日本のデイケアセンターと比較すると、ライン、施設機能共にその選択肢の多さが印象的だ。そもそも、利用者の意志/選択を尊重するためには、運営側がそれを受け入れる”選択肢”を用意しておく必要がある。そしてそれを可能とする人的サポートも必要だ。ポリシーは、こうしたところにも展開されている。
ここは一定の障害者認定を受けられれば、いつまでも利用することができる(滞在期間の制限がない)利用料は障害者年金などで賄うことができ、実質利用者の負担はない。エグモントホイスコーレンを卒業した学生が利用するケースも多いという(ホイスコーレンには滞在制限がある)この形式のデイケアセンターは他にはないようだが、日本の福祉施設でもオーナーの理念によってユニークなものも存在している。まだ手探りであると同時に、多くの可能性が残されているということかもしれない。

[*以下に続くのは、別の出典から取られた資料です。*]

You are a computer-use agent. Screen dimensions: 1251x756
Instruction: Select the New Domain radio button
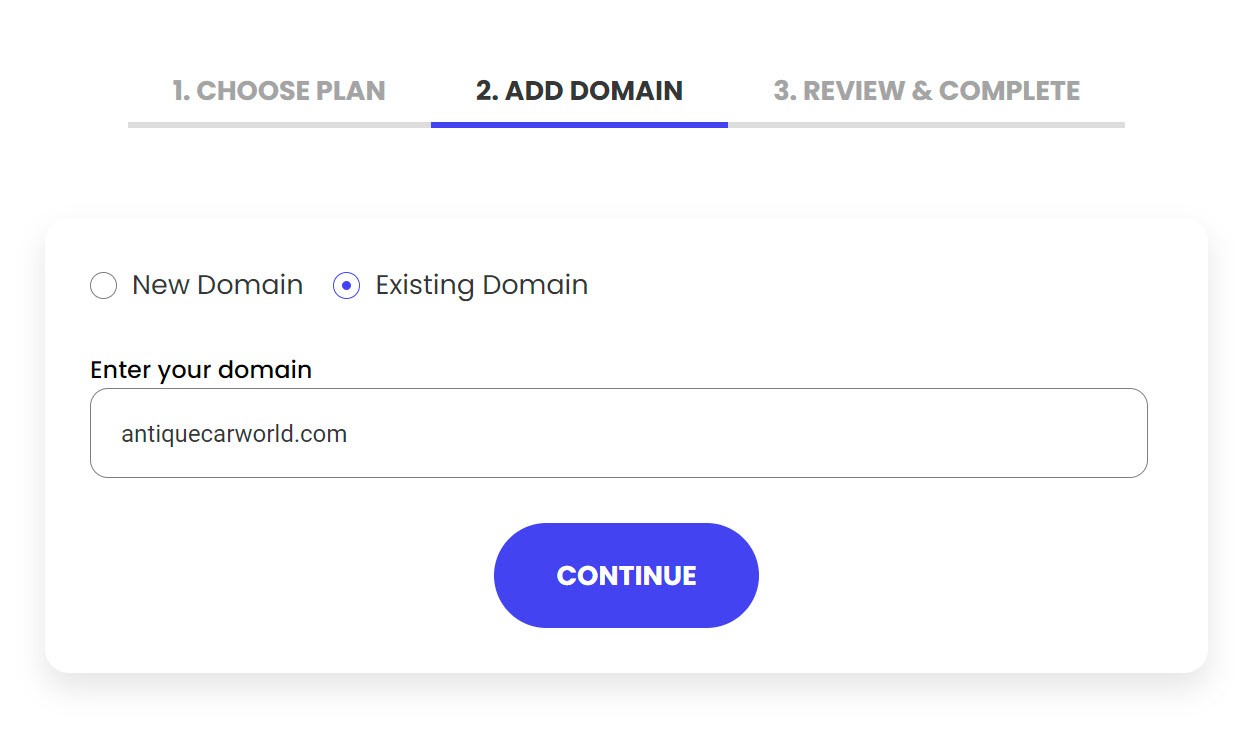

それにしても、この国の施設のファサード及び室内インテリアはどこもよく似ている。ブラウン系の煉瓦と三角屋根、白のベーストーンに原色とアルミと木目の組み合わせ。天井のボードなど規制されていると思うほど全く同じ。さほどバリエーションがないというのが印象だ。

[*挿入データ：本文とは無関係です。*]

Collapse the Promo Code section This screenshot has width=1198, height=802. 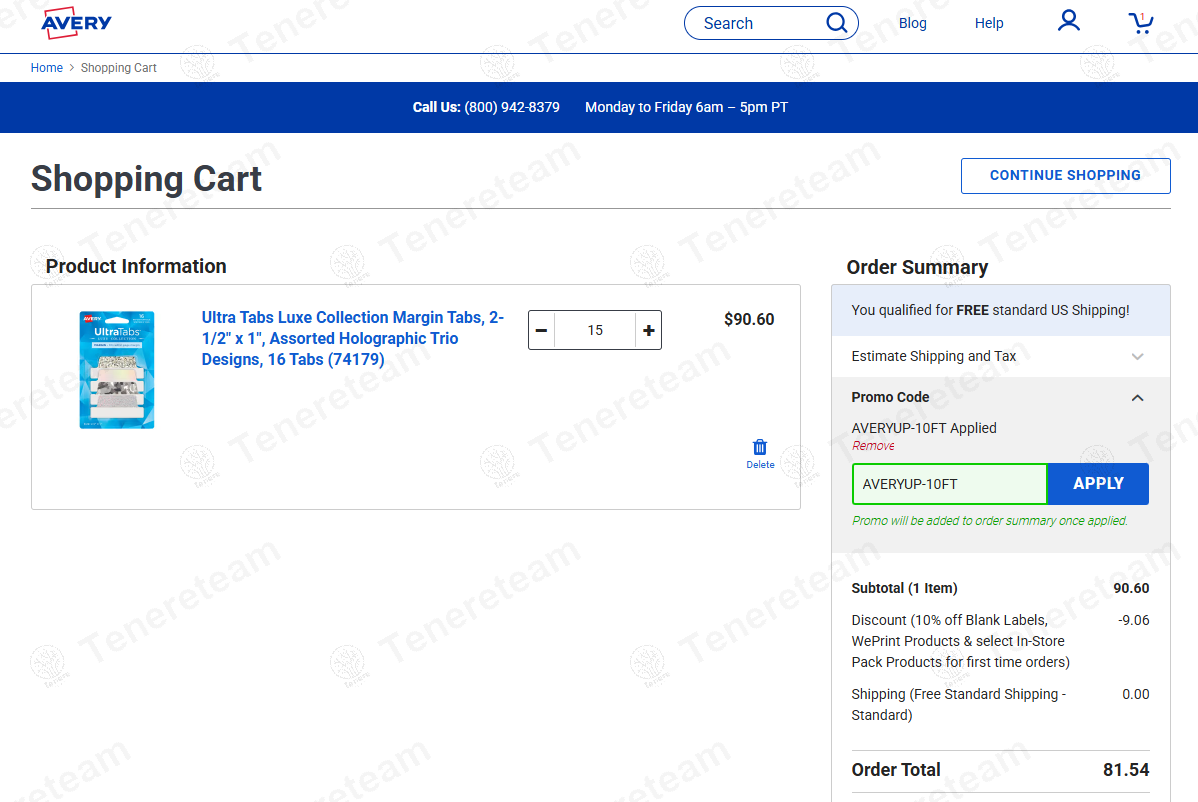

そして「意志/選択を尊重する」というポリシー。これは幼稚園、国民学校(小中学校)、ホイスコーレン、高齢者センターに至る全ての施設においても徹底して貫かれている。結果、持続性と協調性に欠けるなどの短所もあるが、適度なバランスを保っているように思う。これは「意志/選択の尊重」と同時に「連帯」も教育の中で展開されているためなのかもしれない。例えば多くのグループワークと対話をさせるのがその一例だろう。
※本稿は、施設アテンドをして頂き、また実際に従事もしていたTさんの記事を参考にさせて頂きました。